Chapter 4 Lab 4

This is the last lab of semester 1 where the students willl work with data. Lab 5, the last lab of the semester, is where they present their reflections on what they would tell their fresher selves facilitating reflection on how far their skills have come in just 10 weeks. In this lab, lab 4, the students will again load in data, use the tidyverse verbs and generate a plot. Our students are also supported by a short video made by the course lead about ggplot.

4.1 Pre-class activity

Interesting twitter conversation between Prof Lisa Debruine and Dr Guillaume Rousselet on the importance of visualising data which you will be learning about in this lab

4.2 In-class activities

4.2.1 Getting our data ready to work with

Today in the lab we will be working with our data to generate a plot of two variables from the Woodworth et al. dataset. Before we get to generate our plot, we still need to work through the steps to get our data in the shape we need it to be in for our particular question. You have done these steps before so go back to the relevant script and use that to guide you through. Can you remember when we did this?

OK, so what is our first step? Yup, thats right, we need to tell RStudio where to find all the files we need and pull them in ready for work. Let’s go back to labs 2 and 3 to use our previous script to fill in the code in a new script:

4.2.2 Activity 1: Packages and data

Open up tidyverse and read in data

## Parsed with column specification:
## cols(
##   .default = col_double()
## )
## See spec(...) for full column specifications.
## Parsed with column specification:
## cols(
##   id = col_double(),
##   intervention = col_double(),
##   sex = col_double(),
##   age = col_double(),
##   educ = col_double(),
##   income = col_double()
## )

4.2.3 Activity 2: Select

Select the columns all_dat, ahiTotal, cesdTotal, sex, age, educ, income, occasion, elapsed.days from the data and creat variable summarydata.

4.2.4 Activity 3: Arrange

Arrange the data in the variable created above (summarydata) by ahiTotal with lowest score first.

4.2.5 Activity 4:Filter

Filter the data ahi_desc by taking out those who are over 65 years of age.

4.2.6 Activity 5: Group and summarise

Group the data stored in the variable age_65max by sex, and store it in data_sex.
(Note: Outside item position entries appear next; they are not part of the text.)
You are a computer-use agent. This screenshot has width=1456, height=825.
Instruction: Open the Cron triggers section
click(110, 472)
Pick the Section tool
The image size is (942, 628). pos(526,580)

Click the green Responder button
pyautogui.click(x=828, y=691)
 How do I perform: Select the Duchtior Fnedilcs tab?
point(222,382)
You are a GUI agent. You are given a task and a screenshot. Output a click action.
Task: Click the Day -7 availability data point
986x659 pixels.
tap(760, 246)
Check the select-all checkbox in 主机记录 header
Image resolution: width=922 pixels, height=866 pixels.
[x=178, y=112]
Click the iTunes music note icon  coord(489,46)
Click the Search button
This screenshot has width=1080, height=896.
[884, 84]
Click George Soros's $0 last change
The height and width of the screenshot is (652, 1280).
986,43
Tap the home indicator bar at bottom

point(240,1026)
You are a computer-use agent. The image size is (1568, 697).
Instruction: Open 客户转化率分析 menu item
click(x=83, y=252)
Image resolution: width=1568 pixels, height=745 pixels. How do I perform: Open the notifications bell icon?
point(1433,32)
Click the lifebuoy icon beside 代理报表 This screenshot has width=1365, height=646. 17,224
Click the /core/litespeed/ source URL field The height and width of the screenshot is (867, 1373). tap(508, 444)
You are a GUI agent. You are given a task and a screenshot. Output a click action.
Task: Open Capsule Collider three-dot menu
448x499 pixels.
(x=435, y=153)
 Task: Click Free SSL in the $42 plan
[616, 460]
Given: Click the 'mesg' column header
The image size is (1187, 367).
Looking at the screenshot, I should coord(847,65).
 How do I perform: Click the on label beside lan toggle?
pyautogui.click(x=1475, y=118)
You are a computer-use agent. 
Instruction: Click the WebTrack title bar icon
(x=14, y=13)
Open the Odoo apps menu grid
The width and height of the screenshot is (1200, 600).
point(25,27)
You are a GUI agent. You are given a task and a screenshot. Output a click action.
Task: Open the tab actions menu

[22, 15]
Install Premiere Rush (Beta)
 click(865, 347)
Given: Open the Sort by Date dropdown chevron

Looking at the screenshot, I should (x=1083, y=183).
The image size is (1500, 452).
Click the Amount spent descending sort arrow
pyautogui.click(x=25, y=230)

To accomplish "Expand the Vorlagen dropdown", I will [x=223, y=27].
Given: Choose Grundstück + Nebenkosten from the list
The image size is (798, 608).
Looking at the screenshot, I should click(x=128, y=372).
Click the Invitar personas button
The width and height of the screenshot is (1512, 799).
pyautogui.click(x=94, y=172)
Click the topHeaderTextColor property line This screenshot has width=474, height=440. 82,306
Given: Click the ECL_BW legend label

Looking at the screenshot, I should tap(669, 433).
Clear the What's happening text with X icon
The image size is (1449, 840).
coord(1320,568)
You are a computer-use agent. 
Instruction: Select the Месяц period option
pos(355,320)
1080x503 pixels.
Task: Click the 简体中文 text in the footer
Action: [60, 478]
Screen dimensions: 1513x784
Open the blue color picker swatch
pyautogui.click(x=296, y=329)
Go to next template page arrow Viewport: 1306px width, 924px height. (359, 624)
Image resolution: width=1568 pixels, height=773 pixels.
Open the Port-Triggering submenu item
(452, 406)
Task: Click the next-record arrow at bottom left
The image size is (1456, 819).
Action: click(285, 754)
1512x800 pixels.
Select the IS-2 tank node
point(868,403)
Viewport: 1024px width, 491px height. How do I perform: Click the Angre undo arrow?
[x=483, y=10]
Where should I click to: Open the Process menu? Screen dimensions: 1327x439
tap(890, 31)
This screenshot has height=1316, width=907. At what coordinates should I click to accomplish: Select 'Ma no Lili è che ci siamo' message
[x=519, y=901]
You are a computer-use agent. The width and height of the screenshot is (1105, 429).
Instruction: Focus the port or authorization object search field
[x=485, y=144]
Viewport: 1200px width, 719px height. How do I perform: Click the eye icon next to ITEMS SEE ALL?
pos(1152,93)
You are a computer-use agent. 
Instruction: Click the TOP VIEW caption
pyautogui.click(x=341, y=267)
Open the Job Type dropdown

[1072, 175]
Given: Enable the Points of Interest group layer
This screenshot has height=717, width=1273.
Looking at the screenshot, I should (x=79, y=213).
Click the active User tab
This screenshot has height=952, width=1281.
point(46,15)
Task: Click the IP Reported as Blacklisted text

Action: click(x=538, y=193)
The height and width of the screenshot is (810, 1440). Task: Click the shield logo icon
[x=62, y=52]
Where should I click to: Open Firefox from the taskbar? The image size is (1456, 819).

Then, use summarise to create a new variable data_median, which calculates the median ahiTotal score in this grouped data and assign it a table head called median_score. (Hint: if you’re stuck, see …….).

4.2.7 Activity 6: Mutate

Use mutate to create a new column called Happiness which categorises participants based on whether they score above or below the median ahiTotal score.

4.2.8 The importance of plotting

We are now at the point where we can create a plot showing us some data. Why should we do this? This is an interesting thread from our colleagues Dr Guillaume Rousselet and Prof Lisa DeBruine on the reasons why we should use plots and the benefits of using ggplot, the package we will use today in RStudio, to create our plot: https://twitter.com/robustgar/status/1025342313004974080 And as Grolemund and Wickham tells us ’Visualisation is a fundamentally human activity. A good visualisation will show you things that you did not expect, or raise new questions about the data. A good visualisation might also hint that you’re asking the wrong question, or you need to collect different data. Visualisations can surprise you, but don’t scale particularly well because they require a human to interpret them.` http://r4ds.had.co.nz/introduction.html

Happiness scores for participants aged less than 65 years

Figure 4.1: Happiness scores for participants aged less than 65 years

Great job! You have now worked with the essential basics of good practice in data wrangling! To show us how you have mastered this complete the assessment and submit by 12pm 1 week from your lab.